§ **DIRECTIONS**: All lines below must be repeated exactly, with the pictures omitted.

--- RECORDS FOR THIS EXERCISE ---

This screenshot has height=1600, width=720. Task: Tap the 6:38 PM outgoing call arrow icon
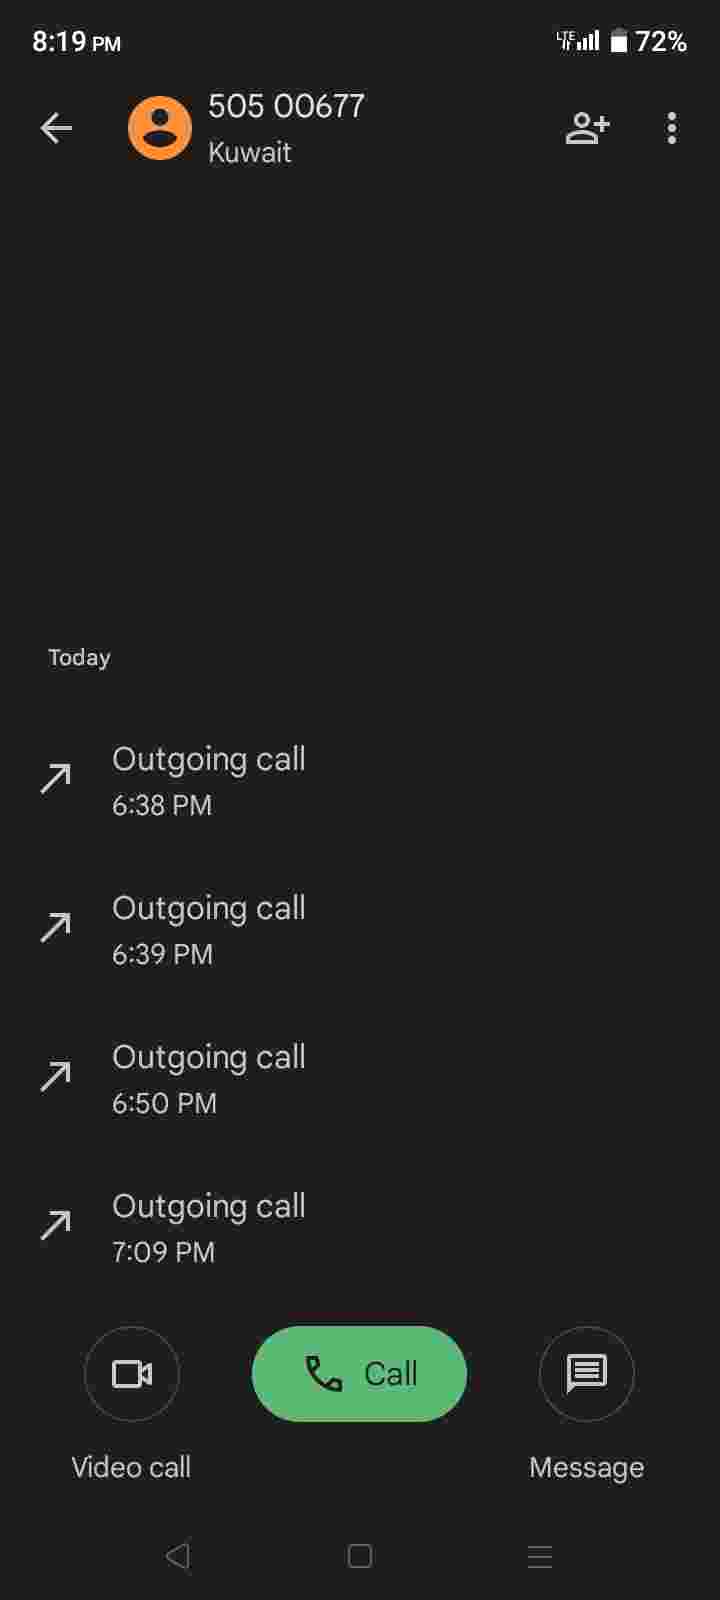tap(56, 778)
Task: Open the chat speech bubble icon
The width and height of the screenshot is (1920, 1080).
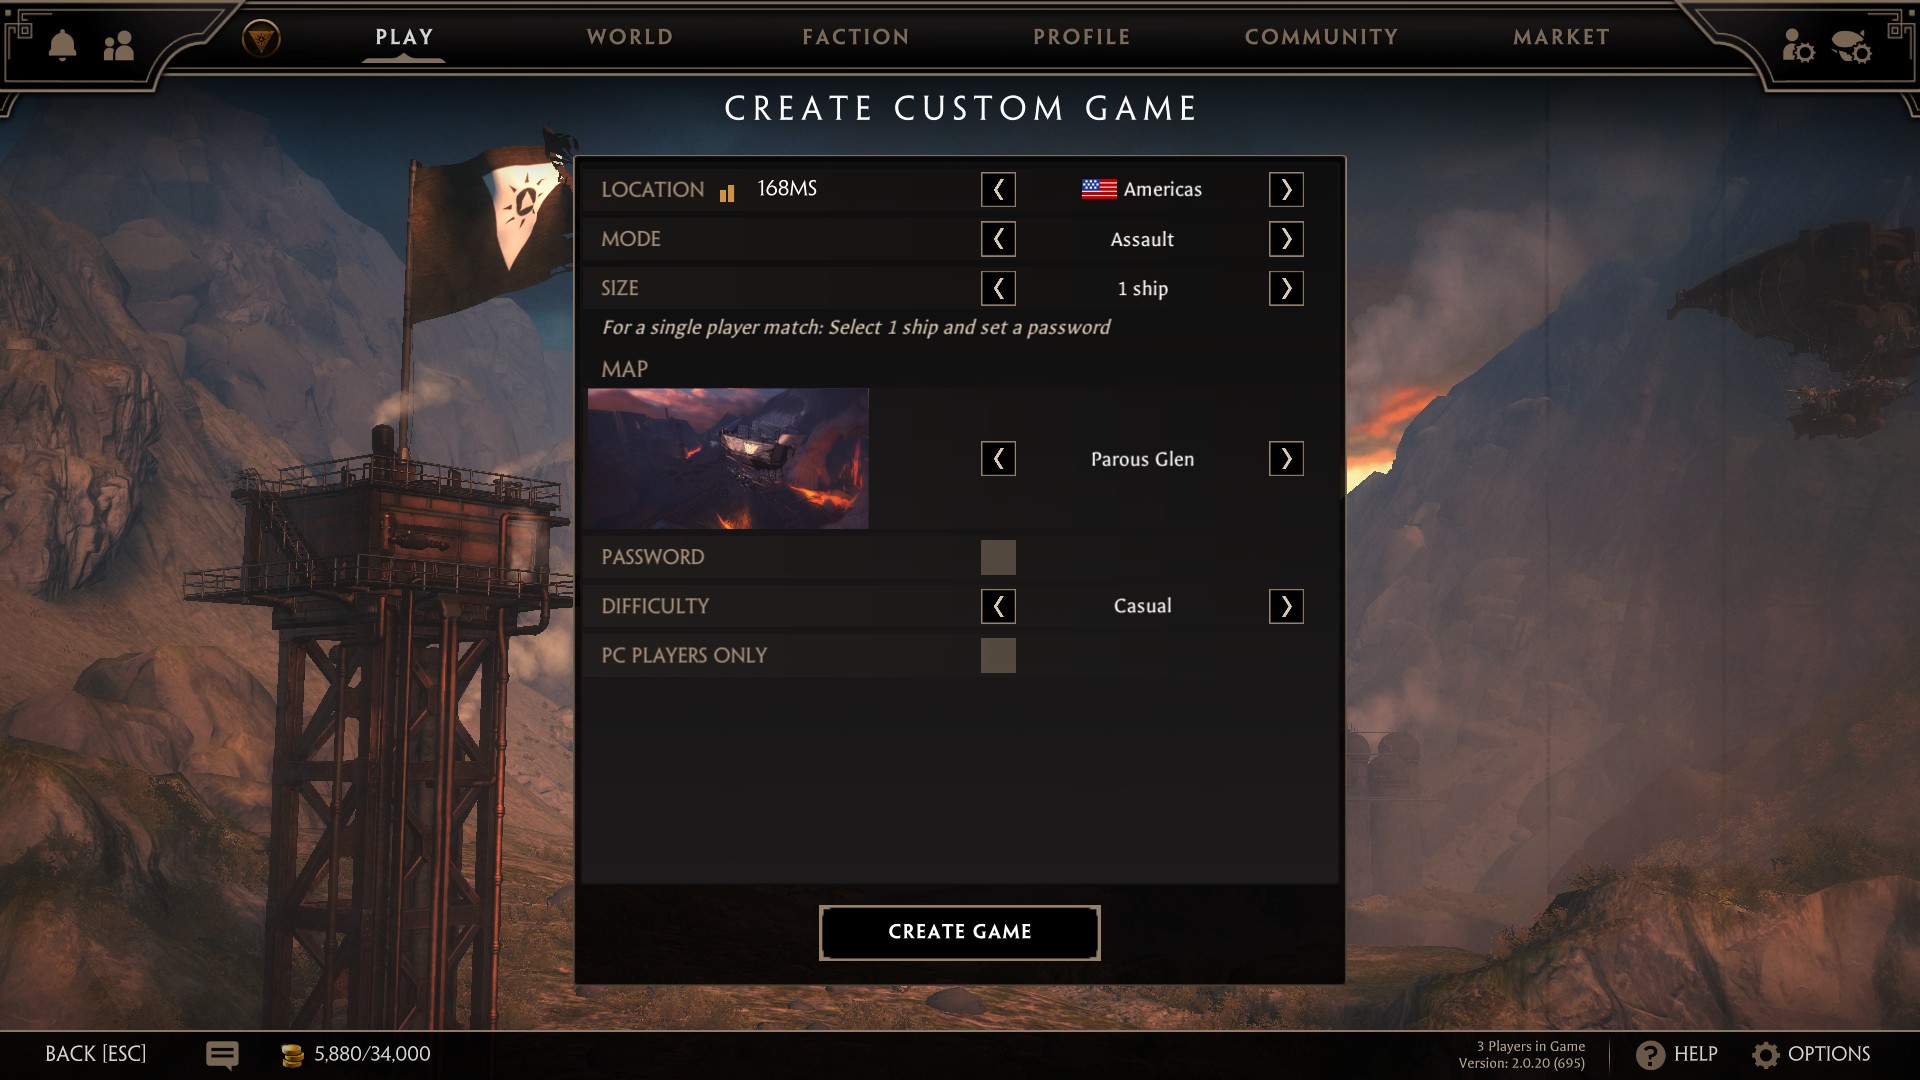Action: pos(222,1055)
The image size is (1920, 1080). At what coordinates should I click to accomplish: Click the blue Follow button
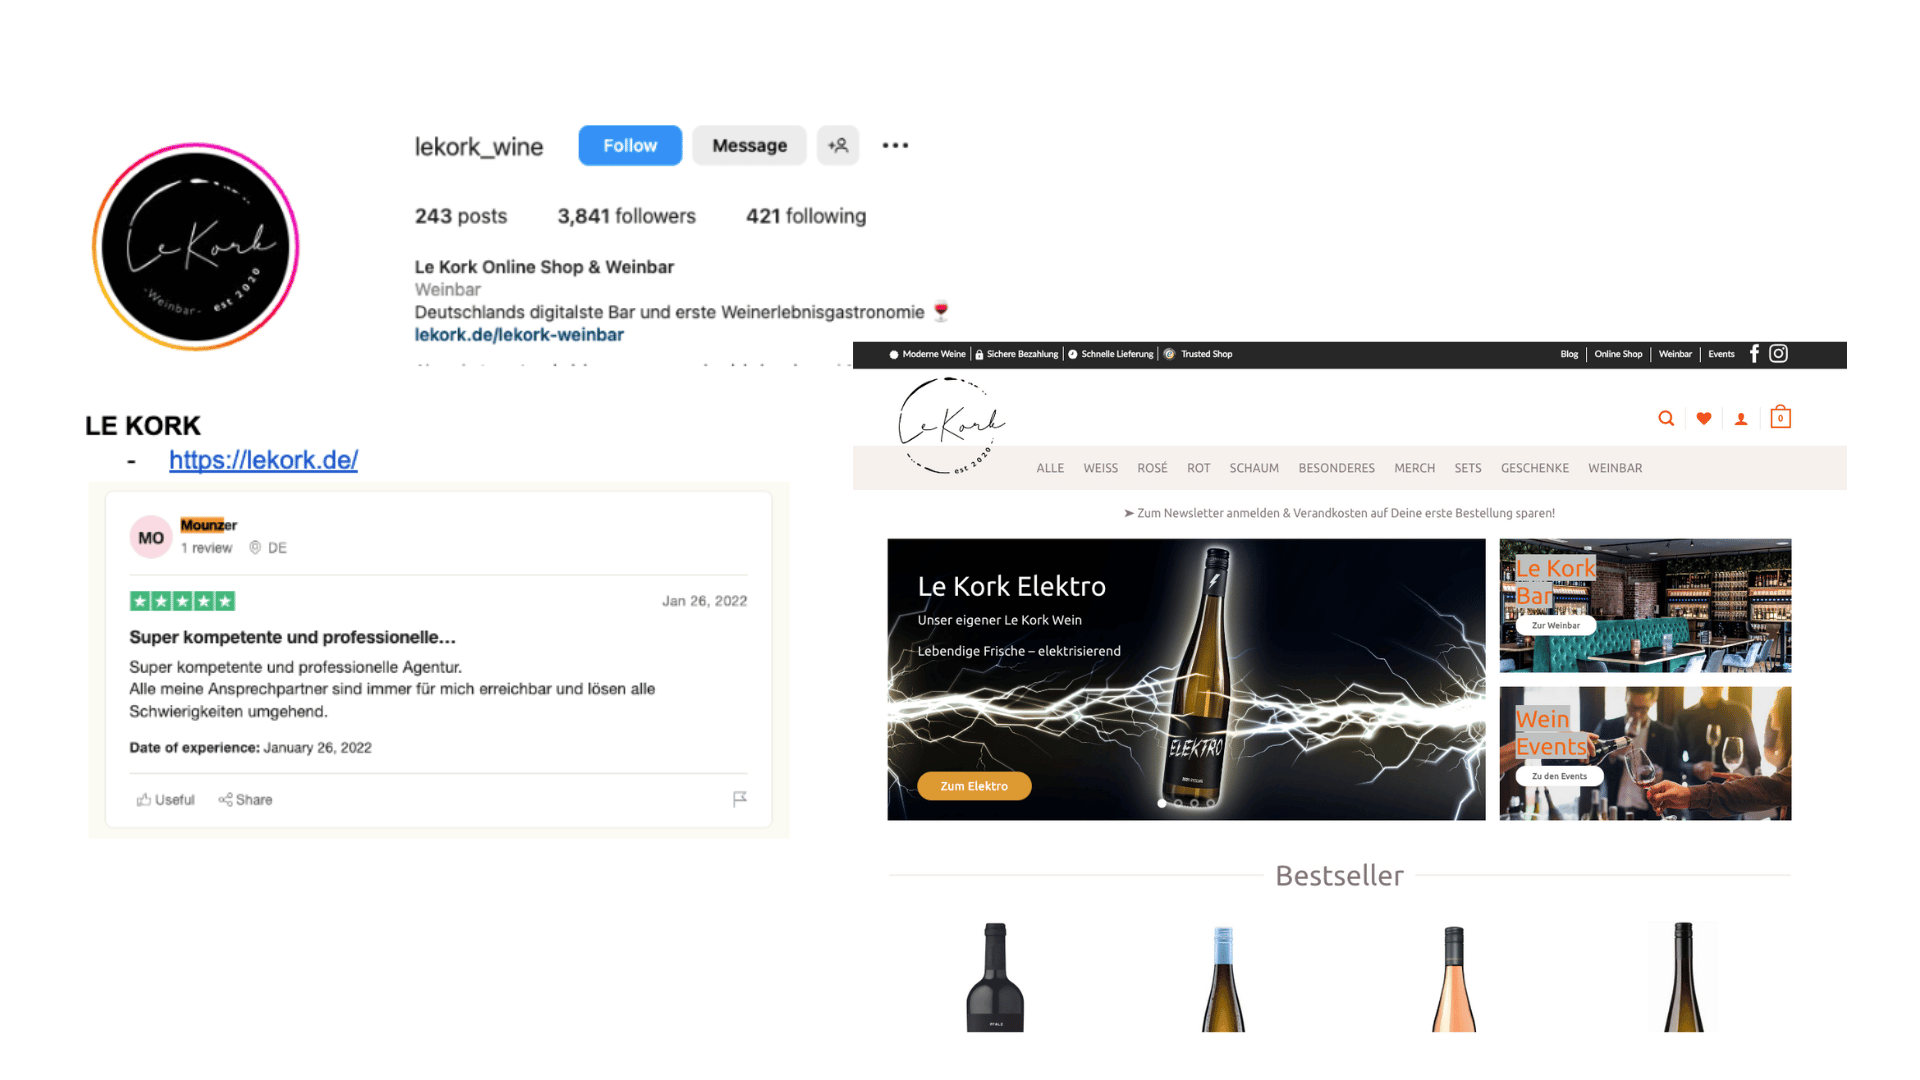click(630, 146)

---

§ **TASK SOLUTION**:
This screenshot has height=1600, width=720. Task: Tap the 6:38 PM outgoing call arrow icon
tap(56, 778)
Task: Open the chat speech bubble icon
The width and height of the screenshot is (1920, 1080).
Action: pos(222,1055)
The image size is (1920, 1080). At what coordinates should I click to accomplish: Click the blue Follow button
click(630, 146)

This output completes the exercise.